L'inépuisable arrière gauche, 38 ans, meilleur buteur de l'histoire des  Bleus (1447 buts) a livré une excellente prestation (10 buts) lors de la  victoire surprise, samedi, de son équipe en demi-finale contre Dunkerque  (31-26) avant de se blesser à un genou lors d'un choc avec son capitaine,  l'ailier droit Pierrick Chelle, blessé aussi. Toutes compétitions confondues, Toulouse n'avait plus joué de finale depuis  16 ans et la défaite en Coupe de France. "Fernand", qui quittera le club haut-garonnais en fin de saison, espérait  lui apporter un deuxième titre, après le succès en Coupe de France 1998 sous la  direction de Claude Onesta. Mais, victime d'une entorse au genou droit, il ne  jouera pas la finale. Son partenaire, qui souffre d'une rupture du ligament  croisé antérieur du genou gauche, non plus.

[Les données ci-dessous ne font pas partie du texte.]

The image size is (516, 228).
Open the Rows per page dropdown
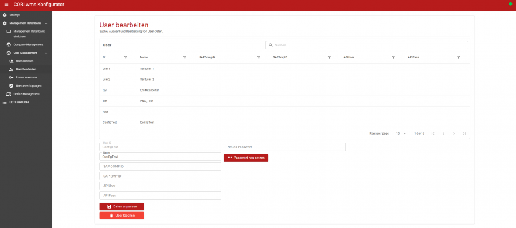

Cette finale aurait dû donner de la couleur à la saison terne du Fenix,  toujours à la lutte pour le maintien en D1. Au lieu de cela, elle a apporté un  peu plus de grisaille. "(Ce match), on va la jouer. On ne va pas abandonner si près du but", mais  "avec deux joueurs en moins, cela va être encore plus difficile", affirmait  l'arrière-ailier droit des Bleus Valentin Porte, auteur de 4 buts contre  Dunkerque. Pour son partenaire en club et en équipe de France, Cyril Dumoulin, cette  victoire risque de "coûter très cher pour la suite de la saison". "Pierrick et  Jérôme sont peut-être nos deux meilleurs joueurs. Ce serait très préjudiciable  de ne plus les avoir en vue du maintien (en Championnat)", s'inquiétait le  gardien, décisif en première mi-temps contre le champion de France en titre. Le sélectionneur des Bleus Claude Onesta, présent en tribune pour assister  au succès de son club de coeur où il a joué puis entraîné remportant la coupe  nationale en 1998 avant une défaite en finale de cette même compétition l'année  suivante, avait aussi la joie teintée d'amertume.

Nantes en favori

"Cette finale est chèrement payée. Le match s'annonce déséquilibré et fait  de Nantes le favori. Toulouse devra faire preuve de beaucoup de courage",  soulignait le patron des Bleus. Nantes, qui a battu dans l'autre demi-finale Cesson-Rennes (26-23),  handicapé par la blessure en cours de partie de son portier Mickaël Robin  (genou lui aussi), a maintenant une occasion en or d'ouvrir son palmarès. "Les gens ne se rendent pas compte à quel point c'est difficile de  remporter un titre", relativisait toutefois le coach de Nantes Thierry Anti,  qui gardait sans doute en mémoire la défaite en finale de cette même Coupe de  la Ligue en 2013 contre Dunkerque.